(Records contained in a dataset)
[Start of section]

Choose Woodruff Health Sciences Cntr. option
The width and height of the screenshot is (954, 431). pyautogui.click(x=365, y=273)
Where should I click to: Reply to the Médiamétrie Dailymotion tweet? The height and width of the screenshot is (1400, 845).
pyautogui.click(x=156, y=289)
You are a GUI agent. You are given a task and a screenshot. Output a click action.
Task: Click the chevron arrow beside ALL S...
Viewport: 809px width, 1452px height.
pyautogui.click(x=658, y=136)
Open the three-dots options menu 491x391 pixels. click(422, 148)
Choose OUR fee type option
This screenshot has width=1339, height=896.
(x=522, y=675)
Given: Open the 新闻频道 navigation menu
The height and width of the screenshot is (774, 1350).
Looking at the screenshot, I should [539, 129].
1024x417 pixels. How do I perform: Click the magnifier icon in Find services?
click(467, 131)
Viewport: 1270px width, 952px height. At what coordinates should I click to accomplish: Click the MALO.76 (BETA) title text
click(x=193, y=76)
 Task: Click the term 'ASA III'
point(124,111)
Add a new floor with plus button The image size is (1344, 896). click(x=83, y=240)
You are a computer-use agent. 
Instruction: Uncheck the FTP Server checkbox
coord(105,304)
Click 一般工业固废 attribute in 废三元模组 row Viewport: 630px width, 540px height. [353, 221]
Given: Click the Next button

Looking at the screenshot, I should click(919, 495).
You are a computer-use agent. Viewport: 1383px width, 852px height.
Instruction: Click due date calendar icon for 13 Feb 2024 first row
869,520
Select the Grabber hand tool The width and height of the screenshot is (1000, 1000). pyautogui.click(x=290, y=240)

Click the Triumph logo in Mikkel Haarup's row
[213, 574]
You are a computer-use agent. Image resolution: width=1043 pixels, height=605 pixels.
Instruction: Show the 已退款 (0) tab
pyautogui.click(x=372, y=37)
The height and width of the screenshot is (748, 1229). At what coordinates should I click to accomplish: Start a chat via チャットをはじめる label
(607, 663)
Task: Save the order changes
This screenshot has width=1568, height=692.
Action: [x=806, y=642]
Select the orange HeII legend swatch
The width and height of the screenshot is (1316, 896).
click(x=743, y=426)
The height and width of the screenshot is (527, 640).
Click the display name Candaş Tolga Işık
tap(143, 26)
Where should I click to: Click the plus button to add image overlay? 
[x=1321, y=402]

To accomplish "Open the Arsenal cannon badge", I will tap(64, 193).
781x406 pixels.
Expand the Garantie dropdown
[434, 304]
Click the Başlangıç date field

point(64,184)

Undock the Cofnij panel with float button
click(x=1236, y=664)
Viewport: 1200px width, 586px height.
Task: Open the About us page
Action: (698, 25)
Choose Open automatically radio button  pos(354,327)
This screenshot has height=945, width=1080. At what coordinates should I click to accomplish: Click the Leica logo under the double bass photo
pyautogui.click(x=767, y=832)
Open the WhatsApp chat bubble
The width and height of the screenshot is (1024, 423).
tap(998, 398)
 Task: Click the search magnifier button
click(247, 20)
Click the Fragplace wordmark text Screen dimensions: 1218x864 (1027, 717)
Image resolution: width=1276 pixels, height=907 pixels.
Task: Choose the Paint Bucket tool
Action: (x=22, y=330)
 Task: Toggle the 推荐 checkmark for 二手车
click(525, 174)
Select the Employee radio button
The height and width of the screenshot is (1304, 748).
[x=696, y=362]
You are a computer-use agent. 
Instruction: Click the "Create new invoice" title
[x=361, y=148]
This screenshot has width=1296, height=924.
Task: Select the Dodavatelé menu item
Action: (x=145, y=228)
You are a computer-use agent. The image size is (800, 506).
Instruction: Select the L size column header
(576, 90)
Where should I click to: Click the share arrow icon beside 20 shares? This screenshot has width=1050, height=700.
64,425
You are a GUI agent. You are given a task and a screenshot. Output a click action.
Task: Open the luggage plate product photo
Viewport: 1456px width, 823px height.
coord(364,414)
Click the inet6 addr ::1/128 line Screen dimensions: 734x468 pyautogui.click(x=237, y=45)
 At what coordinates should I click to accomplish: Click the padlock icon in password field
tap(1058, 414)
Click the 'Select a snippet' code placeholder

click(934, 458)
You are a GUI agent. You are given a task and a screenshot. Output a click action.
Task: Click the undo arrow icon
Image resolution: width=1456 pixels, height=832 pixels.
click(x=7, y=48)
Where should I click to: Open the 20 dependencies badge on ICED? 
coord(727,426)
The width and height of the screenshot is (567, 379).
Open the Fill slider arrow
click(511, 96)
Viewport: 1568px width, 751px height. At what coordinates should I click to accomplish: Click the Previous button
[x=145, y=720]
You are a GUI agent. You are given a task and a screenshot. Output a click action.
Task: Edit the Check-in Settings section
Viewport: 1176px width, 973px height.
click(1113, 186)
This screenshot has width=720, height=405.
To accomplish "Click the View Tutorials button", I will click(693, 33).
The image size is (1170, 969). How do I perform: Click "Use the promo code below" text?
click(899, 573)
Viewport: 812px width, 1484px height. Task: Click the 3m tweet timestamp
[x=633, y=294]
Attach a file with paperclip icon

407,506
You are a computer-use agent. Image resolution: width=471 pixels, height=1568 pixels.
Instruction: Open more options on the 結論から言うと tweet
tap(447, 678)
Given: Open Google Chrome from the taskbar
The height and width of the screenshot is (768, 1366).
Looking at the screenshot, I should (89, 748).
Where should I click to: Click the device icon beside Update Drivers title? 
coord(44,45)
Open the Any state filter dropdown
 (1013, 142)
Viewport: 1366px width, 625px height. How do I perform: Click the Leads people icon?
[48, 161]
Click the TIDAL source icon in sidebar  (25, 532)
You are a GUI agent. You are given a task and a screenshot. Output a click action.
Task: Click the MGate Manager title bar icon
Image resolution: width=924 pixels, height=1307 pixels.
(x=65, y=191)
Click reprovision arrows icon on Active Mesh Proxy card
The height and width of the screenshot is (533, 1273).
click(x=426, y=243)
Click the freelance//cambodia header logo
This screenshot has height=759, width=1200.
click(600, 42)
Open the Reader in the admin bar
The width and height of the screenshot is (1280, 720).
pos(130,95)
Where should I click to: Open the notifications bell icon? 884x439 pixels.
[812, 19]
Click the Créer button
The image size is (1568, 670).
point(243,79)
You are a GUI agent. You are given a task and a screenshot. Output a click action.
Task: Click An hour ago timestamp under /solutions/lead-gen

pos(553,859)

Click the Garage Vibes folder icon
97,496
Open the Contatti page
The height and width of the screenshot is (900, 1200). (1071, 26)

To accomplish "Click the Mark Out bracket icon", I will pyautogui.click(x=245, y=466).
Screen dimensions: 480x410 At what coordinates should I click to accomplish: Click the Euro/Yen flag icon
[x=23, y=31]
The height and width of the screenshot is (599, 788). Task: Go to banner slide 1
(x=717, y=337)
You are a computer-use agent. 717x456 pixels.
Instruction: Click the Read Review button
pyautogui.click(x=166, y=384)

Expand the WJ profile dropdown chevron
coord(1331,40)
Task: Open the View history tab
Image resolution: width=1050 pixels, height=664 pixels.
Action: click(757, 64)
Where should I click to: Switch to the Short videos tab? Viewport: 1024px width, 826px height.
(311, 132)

[End of section]

* About this task *
Go through the records line by line, and copy each line that holds the string "computer".

* Response area *
You are a computer-use agent. 
You are a computer-use agent. Viewport: 1383px width, 852px height.
You are a computer-use agent. Image resolution: width=1043 pixels, height=605 pixels.
You are a computer-use agent. 
You are a computer-use agent. The image size is (800, 506).
You are a computer-use agent. Image resolution: width=471 pixels, height=1568 pixels.
You are a computer-use agent. 717x456 pixels.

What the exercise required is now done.